Listen Up: Wednesday, July 2, 2003
A D V E R T I S E M E N T
A D V E R T I S E M E N T
Garage-a-Trois

Emphasizer\r\n(Tone Cool Records)

By John Weyand

Cuica. Suona Horn. Pandeiro. You’re forgiven for not knowing what these instruments sound like (let alone look like). Just trust that funkmasters Garage-a-Trois know how to use these tools and use them well.

Emphasizer, their first full-length studio album, is somewhat of an instrumental genre variety show, going from blues and straight-ahead jazz all the way to outright snake-charming (hence the suona horn).
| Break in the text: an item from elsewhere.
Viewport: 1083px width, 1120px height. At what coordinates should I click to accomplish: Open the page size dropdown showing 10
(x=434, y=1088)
Traditional instruments make appearances, too, although not without getting Garage-a-Trois-ized: A saxophone is run through a distortion pedal, and the result is expectedly bizarre. Yet this kind of creativity and strangeness is exactly what makes GaT enjoyable. Sure, percussionists Stanton Hunter and Mike Dillon can knock grooving beats flat on the floor and keep perfect time with whatever abnormal style is called for. Sure, guitarist Charlie Hunter plays 8-string guitar as if he had 12 fingers. But what makes this band worth a spin is the listener’s ability to say, “Gee, I could really stand to go from this oriental-sounding vibing to some Afro-Cuban sax and cymbal work,” then do so by hitting the “next track” button. Variety, people. The spice of life and all.
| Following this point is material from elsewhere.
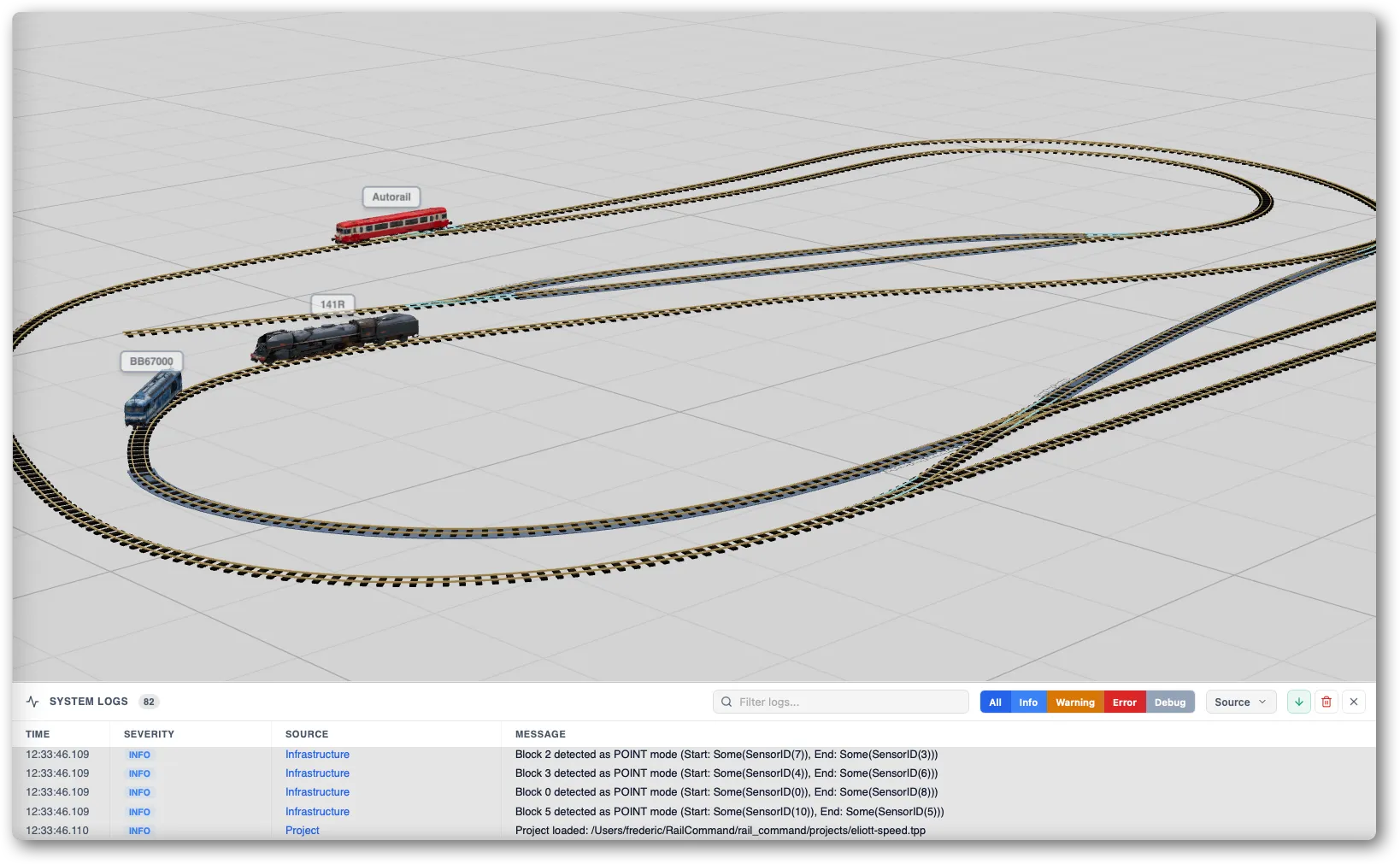1400x864 pixels.
Task: Click the Project source link
Action: (303, 831)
Of course, inventiveness is what GaT is all about. Their 1999 debut Mysteryfunk, released only on vinyl, was live and wholly improvised. Emphasizer isn’t a bad start to a traditional recording career (which isn’t to say the band is “traditional”; they’re as adventurous as ever). The guitar strumming in tandem with the tight percussion work weaves a strong rhythmic fabric for most of the songs, a hammock for saxophonist Sherik to rest on easily. Sherik may be the weak link, though — his tendency to growl matches well enough with the band’s style, but it gets tiresome. Additionally, his baritone solos too often climax with altissimo squawking for the sound to be novel.

Otherwise, Garage-a-Trois’ boundless style and infectious beats from every outlandish arena of music are more than enough to carry this first effort.